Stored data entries
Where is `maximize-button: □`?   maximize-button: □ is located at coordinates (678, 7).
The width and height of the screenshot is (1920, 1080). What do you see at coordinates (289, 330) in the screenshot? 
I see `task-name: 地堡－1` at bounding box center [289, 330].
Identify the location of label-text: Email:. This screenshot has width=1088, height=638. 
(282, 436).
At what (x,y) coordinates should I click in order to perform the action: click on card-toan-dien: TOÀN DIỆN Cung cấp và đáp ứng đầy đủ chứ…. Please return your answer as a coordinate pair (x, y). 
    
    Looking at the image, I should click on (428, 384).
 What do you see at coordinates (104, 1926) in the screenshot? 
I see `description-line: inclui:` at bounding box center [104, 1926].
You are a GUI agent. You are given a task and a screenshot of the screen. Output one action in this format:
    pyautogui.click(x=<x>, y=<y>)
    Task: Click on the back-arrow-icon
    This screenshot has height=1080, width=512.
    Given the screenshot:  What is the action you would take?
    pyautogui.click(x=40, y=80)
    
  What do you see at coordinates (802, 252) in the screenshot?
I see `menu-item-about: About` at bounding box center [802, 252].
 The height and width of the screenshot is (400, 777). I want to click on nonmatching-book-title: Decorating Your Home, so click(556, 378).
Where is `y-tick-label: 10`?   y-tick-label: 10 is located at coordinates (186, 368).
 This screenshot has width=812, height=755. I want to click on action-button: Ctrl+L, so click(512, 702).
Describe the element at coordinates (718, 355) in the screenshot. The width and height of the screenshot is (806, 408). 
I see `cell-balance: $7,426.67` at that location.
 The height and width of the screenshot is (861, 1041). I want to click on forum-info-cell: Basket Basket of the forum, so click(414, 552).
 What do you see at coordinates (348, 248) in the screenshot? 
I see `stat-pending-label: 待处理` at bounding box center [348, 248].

→ **PROBLEM REQUIREMENTS**
Return, word for word, every line of the material above from the one containing "You are a GUI" down to the one containing "pyautogui.click(x=40, y=80)", with both of those lines included.

→ **EXERCISE ANSWER**
You are a GUI agent. You are given a task and a screenshot of the screen. Output one action in this format:
    pyautogui.click(x=<x>, y=<y>)
    Task: Click on the back-arrow-icon
    This screenshot has height=1080, width=512.
    Given the screenshot:  What is the action you would take?
    pyautogui.click(x=40, y=80)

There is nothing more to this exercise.